"No, no," he cried wildly; "our mansion will pass into strange hands. I shall not have the right of calling on the new proprietors."
"Phew!" I whistled; "perhaps that's why you timed your visit now, you artful old codger. I have always heard appearances are deceptive. However, I have ever been a patron of letters; and although I cannot approve of post-mundane malice, and think the dead past should be let bury its dead, still, if you are set upon it, I will try and use my influence to get your book published."
"Bless you!" he cried tremulously, with all the effusiveness natural to an author about to see himself in print, and trembled so violently that he dissipated himself away.
I stood staring a moment at the spot where he had stood, pleased at having out-manœuvred him; then my chair gave way with another crash, and I picked myself up painfully, together with the dead stump of my cigar, and brushed the ash off my trousers, and rubbed my eyes and wondered if I had been dreaming. But no! when I ran into the cheerless dining-room, with its pervading sense of imminent auction, I found the sliding panel behind the portrait by Reynolds, which seemed to beam kindly encouragement upon me, and, lo! The Learned Pig was there in a mass of musty manuscript.
As everybody knows, the book made a hit. The Acadæum was unusually generous in its praise: "A lively picture of the century of farthingales and stomachers, marred only by numerous anachronisms and that stilted air of faked-up archæological knowledge which is, we suppose, inevitable in historical novels. The conversations are particularly artificial. Still, we can forgive Mr. Halliwell a good deal of inaccuracy and inacquaintance with the period, in view of the graphic picture of the literary dictator from the novel point of view of a contemporary who was not among the worshippers. It is curious how the honest, sterling character of the man is brought out all the more clearly from the incapacity of the narrator to comprehend its greatness—to show this was a task that called for no little skill and subtlety. If it were only for this one ingenious idea, Mr. Halliwell's book would stand out from the mass of abortive attempts to resuscitate the past.
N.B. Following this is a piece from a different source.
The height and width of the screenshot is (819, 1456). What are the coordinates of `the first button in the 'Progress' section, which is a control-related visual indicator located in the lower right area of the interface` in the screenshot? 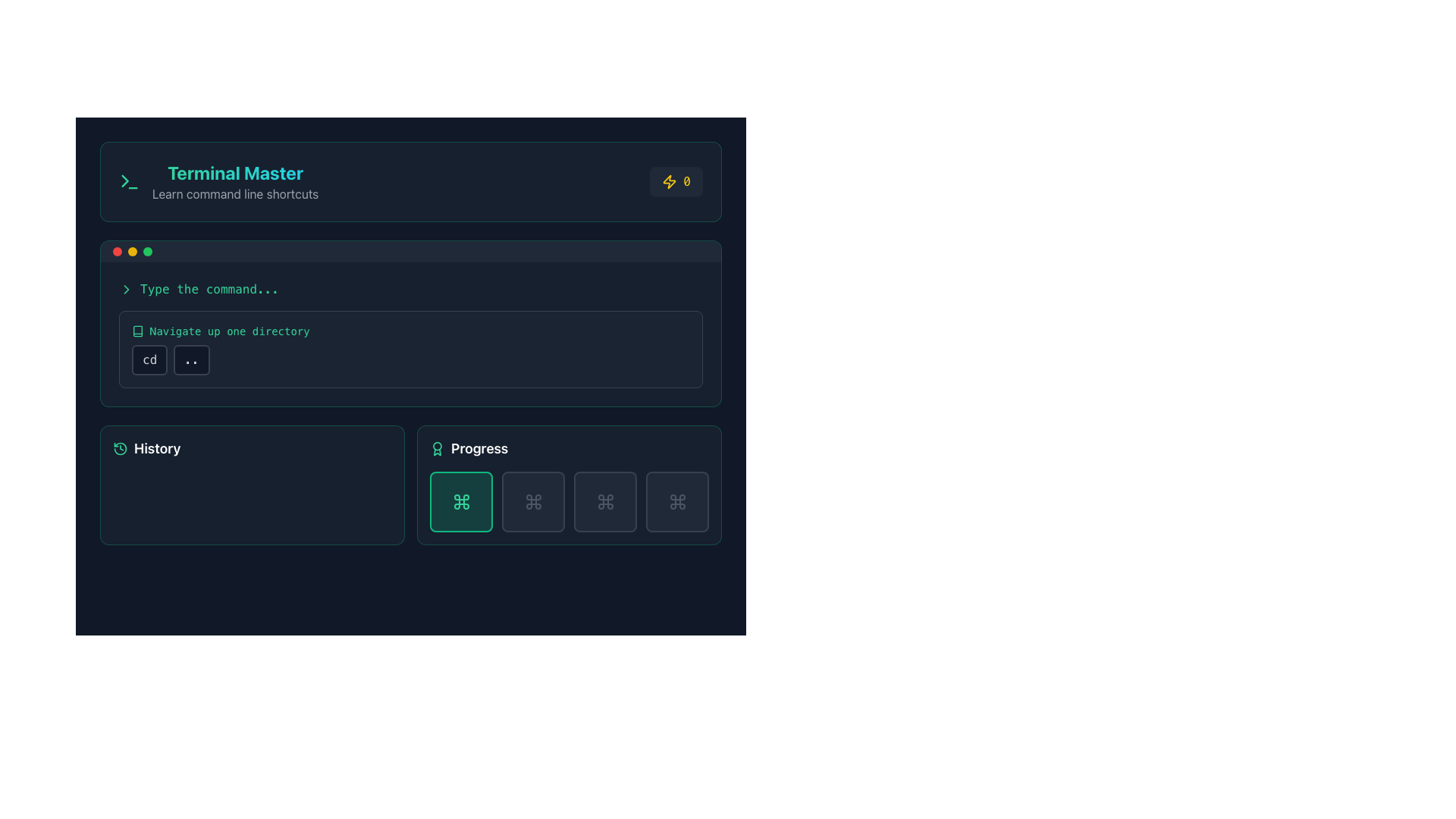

He has failed to picture the times, but he has done what is better—he has given us human beings who are alive, instead of the futile shadows that flit through the Walhalla of the average historical novel."
All the leading critics were at one as to the cleverness with which the great soul of Dr. Johnson was made to stand out on the background of detraction, and the public was universally agreed that this was the only readable historical novel published for many years, and that the anachronisms didn't matter a pin. I don't know what I had done to Tom Addlestone; but when everybody was talking about me, he went about saying that I kept a ghost. I was annoyed, for I did not keep one in any sense, and I openly defied the world to produce him. Why, I never saw him again myself—I believe he was too disgusted with the fillip he had given Dr. Johnson's reputation, and did not even take advantage of the Christmas Bank Holiday. But Addlestone's libel got to Jenny Grant's ears, and she came to me indignantly, and said: "I won't have it. You must either give up me or the ghost."
"To give up you would be to give up the ghost, darling," I answered soothingly. "But you, and you alone, have a right to the truth. It is not my ghost at all, it is my great-grandfather's."
"Do you mean to say he bequeathed him to you?"
"It came to that."
I then told her the truth, and showed how in any case the profits of my ancestor's book rightfully reverted backwards to me. So we were married on them, and Jenny, fired by my success, tried her hand on a novel, and published it, truthfully enough, under the name of J. Halliwell. She has written all my stories ever since, including this one; which, if it be necessarily false in the letter, is true in the spirit.